• **SUPPLIED PASSAGE**:
Content starts
I just finished the first of the rooms to sort.  Because we move so often I have adopted a strict policy of " if it isn't used in 6 months and it isn't a seasonal item it goes...." policy I have managed to keep the clutter down somewhat. I come from a long line of pack rats and I have had to gain skills to rid myself of the compulsion to save everything. Sometimes this is hard because I think of all of the uses for something. I especially hang onto papers and articles. I have folders of papers.  Papers I have written, articles I liked, things I found.... it goes on and on so much so it is falling off of my bookshelf. So Sam and I decided that we had to go room to room and sort through our things. 
Garage Sale, thrift store, throw out, storage and taking with us. Our last move we had 14,000 odd pounds of stuff..... we will be allowed a total of 9,000 pounds to go to Germany and whatever we put in storage gets deducted from our total to go. Needless to say the time has come for my house to go on a 5,000 pound diet. Time to learn to live with less. Toss out my pack rat ways and go for the gold of merciless pitching. 
I started with the laundry room because it was making me crazy, it was small room and there are things in there that sooooooo need to go.  Three hours and a walk down memory lane later the room is done. I had a bookshelf in the laundry room with papers of all kinds and a pile of laundry and stuff nearly a mile high in the laundry room. Sam had one shelf of odd things the twins kept tracking through the house. So I sent Sam in first this afternoon while I was grocery shopping, I have to say I was pleasantly surprised and the speed and agility he rid himself of clutter. 
I had a shelf then, and it wasn't any shelf it housed the folders of paper. To give you an example I have a paper I wrote in high school in one folder. It was on diseases of the third world and I got an A; I loved this paper it was the first "serious" paper I wrote about where I planned to go "save the world" with my nursing skills. I have folders from my favorite college classes and papers I wrote for professors in undergrad. Articles from classes I liked. I found one folder especially interesting it was articles from my Global Politics class. I hated the professor she was awful but there were so many fascinating articles. They were on topics such as China's emerging power in the market place.... The articles were from 1994 and they were full of predictions of where business and China were headed in the next 10 years. some of the predictions were way off others close to current issues.  The 10 years has definitely come and gone. I especially loved reading my notes in the margins. maybe I haven't strayed to far from myself after all. There were articles on Islamic and western relations and where analyst had predicted conflicts might occur. The articles are from 1995 but, they predicted Afghanistan would be an issue. The papers I wrote, the grades I received it was like looking at my mind from a different place. Some of my thoughts were clearly influenced by the classes and others things I feel today still. Other ideas, artifacts of the past Heather who had yet to experience life.
Content ends
• **RECORDS**:
Content starts
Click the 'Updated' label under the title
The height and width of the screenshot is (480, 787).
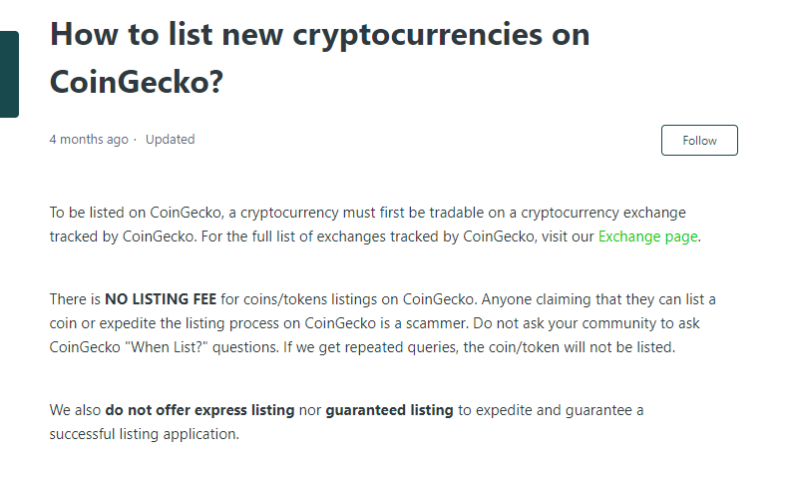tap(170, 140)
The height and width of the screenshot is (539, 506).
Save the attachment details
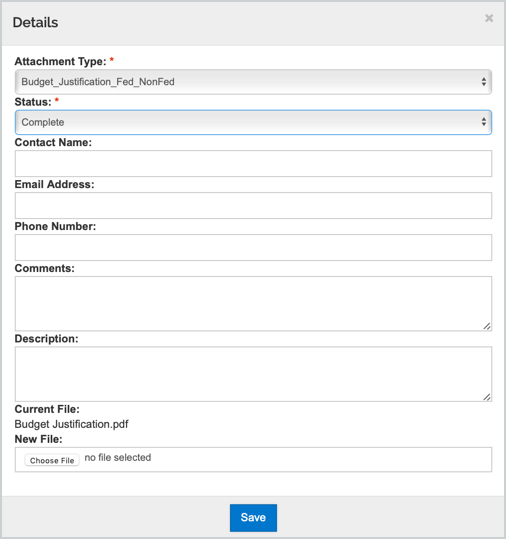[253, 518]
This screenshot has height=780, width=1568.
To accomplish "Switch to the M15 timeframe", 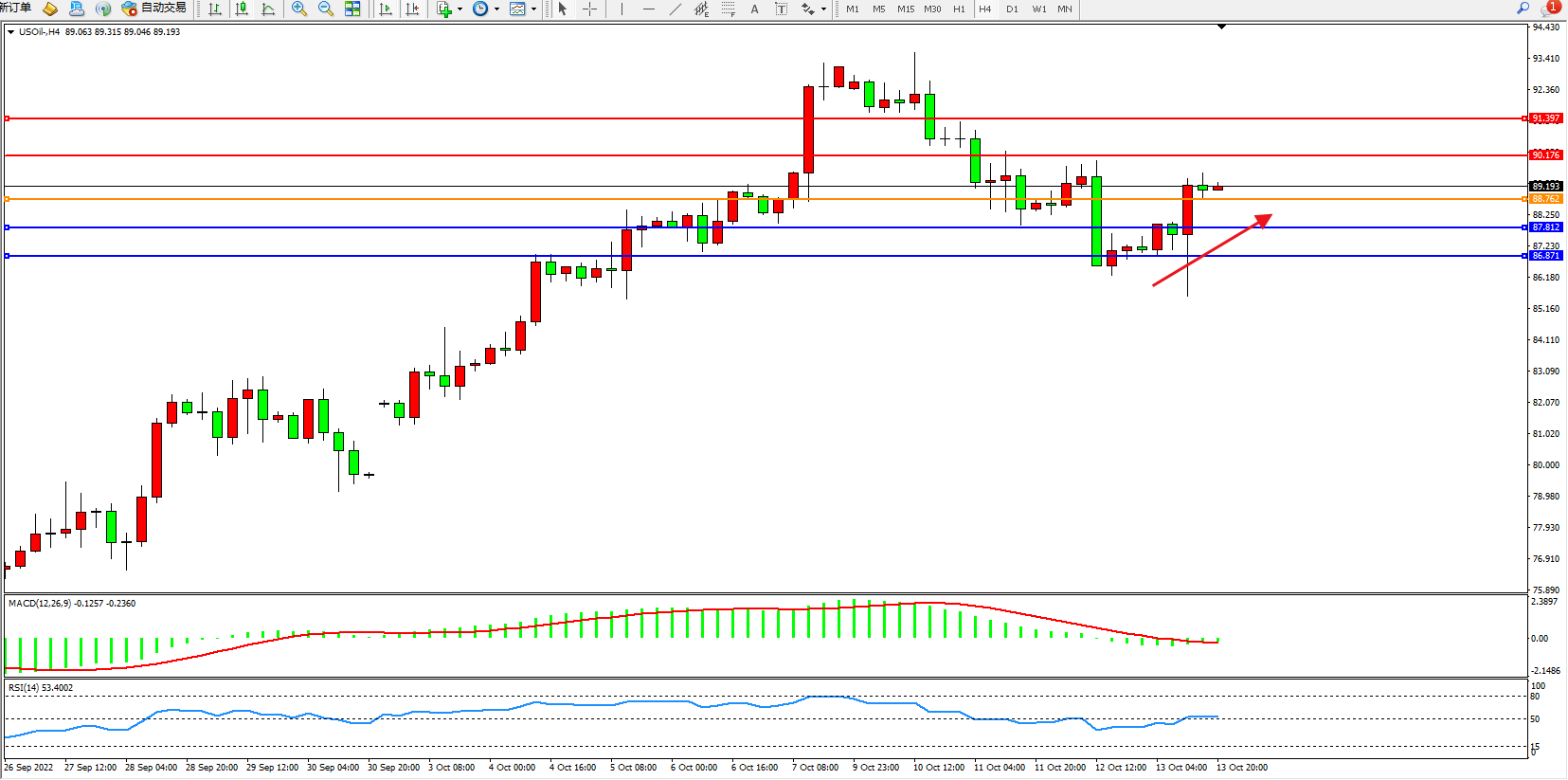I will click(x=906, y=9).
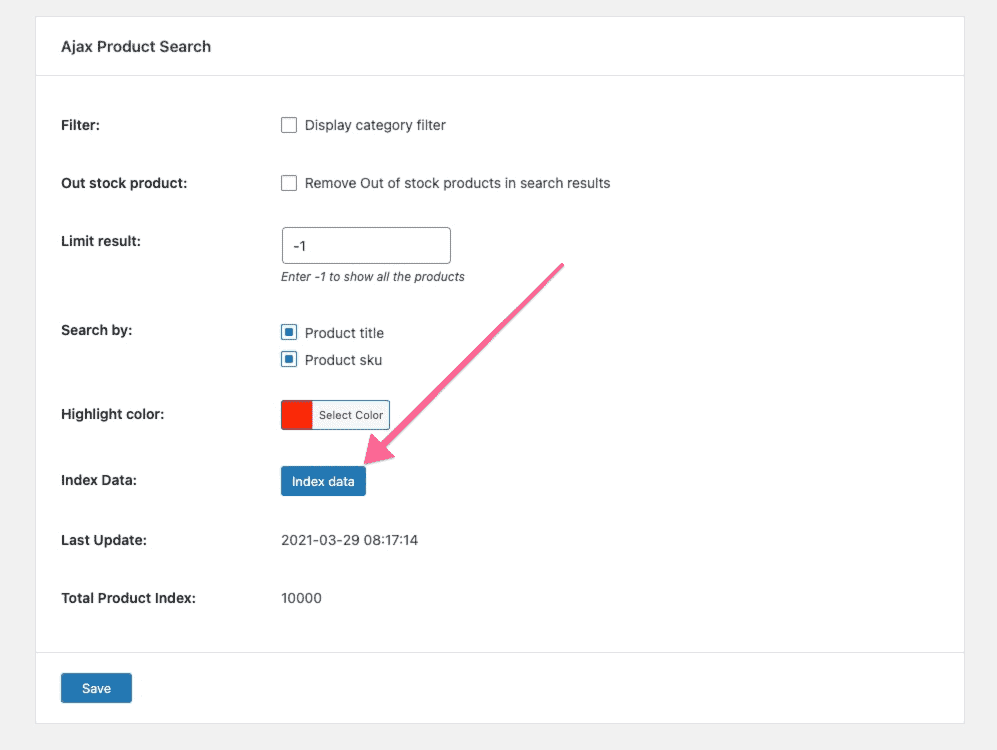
Content ends
Content starts
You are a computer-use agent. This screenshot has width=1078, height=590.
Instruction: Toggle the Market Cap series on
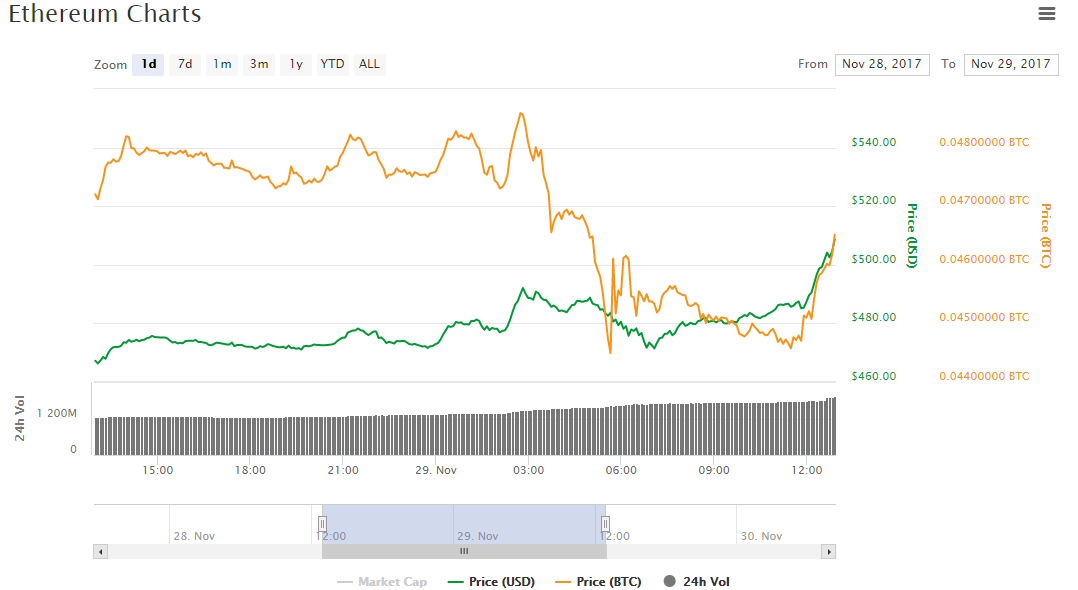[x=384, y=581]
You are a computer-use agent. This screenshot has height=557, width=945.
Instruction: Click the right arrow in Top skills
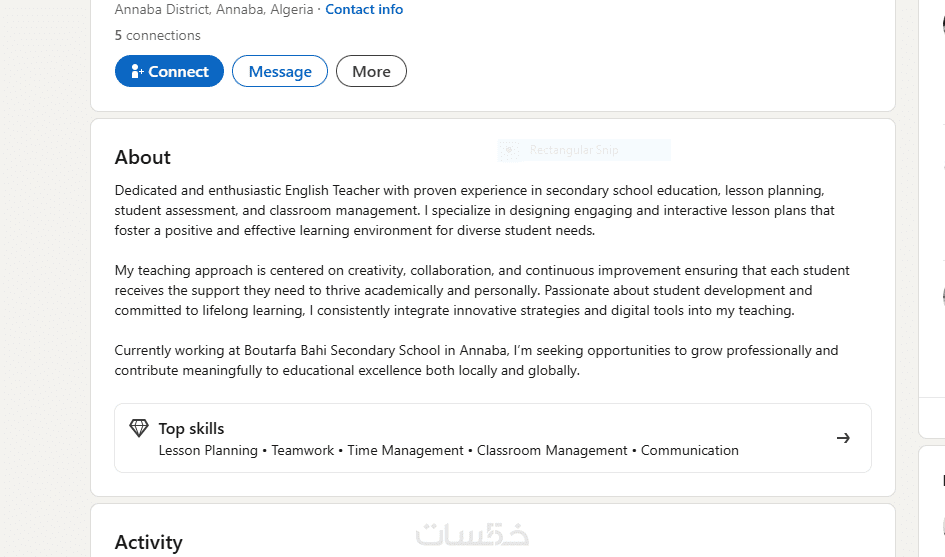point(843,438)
Content ends
Content starts
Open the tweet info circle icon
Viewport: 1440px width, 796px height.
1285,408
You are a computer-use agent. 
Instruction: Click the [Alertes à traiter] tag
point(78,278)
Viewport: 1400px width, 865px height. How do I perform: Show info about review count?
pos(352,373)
Content ends
In the post about sorting belongings before the move, what total weight of belongings will be allowed to go to Germany? The records have no connection to the text.

• **EXPECTED ANSWER**:
A total of 9,000 pounds.